During this time the group's structure has moved from one of non integrated subsidiary airlines to a clearly focused multi brand approach targeting different market segments. The Aeroflot Group has also refocused its fleet strategy, reducing the number of aircraft types from 18 in 2011 to seven in 2016.
Some measure of the success of Aeroflot's transformation, beyond the obvious growth in scale, can be seen from its improved financial results. In 2016 it reported record profits, in spite of a second successive year of a shrinking economy in Russia. These results were helped by lower fuel prices and by currency movements, but Aeroflot Group's operating margin of 12.8% was better than those of other major European legacy airline groups.
Aeroflot's achievements also owe much to the government directed consolidation of the Russian market in recent years. Indeed, the Russian government's influence has long been a guiding force in Aeroflot's development.
Ryanair's 117million pax in 2016 tops European airline groups. The first time an LCC topped rankings
For the first time ever in Europe, in 2016 a low cost airline carried more passengers than any other airline or airline group, as Ryanair's 117 million passengers pushed Lufthansa Group's 110 million into second place. Ryanair had beaten Lufthansa itself, but not the whole Lufthansa Group. IAG's first full year of including Aer Lingus helped it to take third place from Air France-KLM. Europe's number two LCC, easyJet, was ranked fifth.
The big five can be expanded into a big seven to include Turkish Airlines and the Aeroflot Group, although these two had contrasting growth rates in 2016. A chasing pack of middle sized airline groups includes three LCCs (Norwegian, Pegasus and Wizz Air) and three legacy airlines with varying challenges to establishing sustainable profitability (SAS, Air Berlin Group and Alitalia).

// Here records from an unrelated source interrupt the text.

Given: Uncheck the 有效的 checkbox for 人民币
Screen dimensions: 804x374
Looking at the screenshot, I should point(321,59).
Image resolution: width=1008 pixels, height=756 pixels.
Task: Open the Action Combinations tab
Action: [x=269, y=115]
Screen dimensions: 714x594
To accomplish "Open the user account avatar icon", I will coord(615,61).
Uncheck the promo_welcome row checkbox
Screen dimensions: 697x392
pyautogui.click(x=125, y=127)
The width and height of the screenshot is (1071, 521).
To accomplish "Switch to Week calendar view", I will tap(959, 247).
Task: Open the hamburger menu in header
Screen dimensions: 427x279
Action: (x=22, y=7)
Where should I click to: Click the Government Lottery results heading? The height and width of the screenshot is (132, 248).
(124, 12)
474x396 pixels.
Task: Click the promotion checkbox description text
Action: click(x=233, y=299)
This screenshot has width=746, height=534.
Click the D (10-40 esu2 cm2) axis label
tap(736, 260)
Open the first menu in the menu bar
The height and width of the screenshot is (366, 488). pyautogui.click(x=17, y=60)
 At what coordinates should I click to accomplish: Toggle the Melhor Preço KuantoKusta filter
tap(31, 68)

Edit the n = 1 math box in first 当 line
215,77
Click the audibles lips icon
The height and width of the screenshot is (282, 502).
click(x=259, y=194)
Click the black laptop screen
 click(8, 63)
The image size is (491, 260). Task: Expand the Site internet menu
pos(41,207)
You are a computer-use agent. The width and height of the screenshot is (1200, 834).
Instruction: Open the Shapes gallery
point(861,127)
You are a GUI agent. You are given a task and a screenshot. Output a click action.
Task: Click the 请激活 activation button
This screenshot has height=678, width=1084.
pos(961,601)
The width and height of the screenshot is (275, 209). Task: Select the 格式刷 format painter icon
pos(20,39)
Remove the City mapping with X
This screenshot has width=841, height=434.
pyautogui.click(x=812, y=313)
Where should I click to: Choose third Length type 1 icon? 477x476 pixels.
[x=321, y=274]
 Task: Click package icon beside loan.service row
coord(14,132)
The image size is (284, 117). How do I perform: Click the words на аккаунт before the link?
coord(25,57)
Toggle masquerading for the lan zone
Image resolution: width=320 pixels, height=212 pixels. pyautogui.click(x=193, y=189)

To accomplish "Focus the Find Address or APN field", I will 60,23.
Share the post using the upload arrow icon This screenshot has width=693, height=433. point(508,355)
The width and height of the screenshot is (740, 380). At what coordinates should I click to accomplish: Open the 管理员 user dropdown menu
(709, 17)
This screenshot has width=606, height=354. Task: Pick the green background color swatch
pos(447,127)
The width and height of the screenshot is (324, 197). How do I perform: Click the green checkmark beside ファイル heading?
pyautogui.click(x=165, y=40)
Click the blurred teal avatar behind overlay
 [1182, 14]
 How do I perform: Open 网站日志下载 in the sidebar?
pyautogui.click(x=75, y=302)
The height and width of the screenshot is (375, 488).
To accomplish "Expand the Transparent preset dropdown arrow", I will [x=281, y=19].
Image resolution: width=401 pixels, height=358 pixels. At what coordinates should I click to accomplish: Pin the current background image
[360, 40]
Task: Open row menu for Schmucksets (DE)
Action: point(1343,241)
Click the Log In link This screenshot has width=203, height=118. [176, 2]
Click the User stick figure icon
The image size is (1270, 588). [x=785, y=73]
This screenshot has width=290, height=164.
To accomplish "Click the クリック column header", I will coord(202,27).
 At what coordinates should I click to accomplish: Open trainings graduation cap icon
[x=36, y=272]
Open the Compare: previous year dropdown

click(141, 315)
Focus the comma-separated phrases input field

Most of the faster growing airline groups in the top 20 are LCCs and the main growth drivers for Europe's big three legacy groups are their LCC subsidiaries. Just outside the top 20 are some fast growing legacy airlines in Eastern Europe, demonstrating the potential there. Nevertheless, unless there is a big merger or acquisition, Ryanair looks set to remain at number one for some time.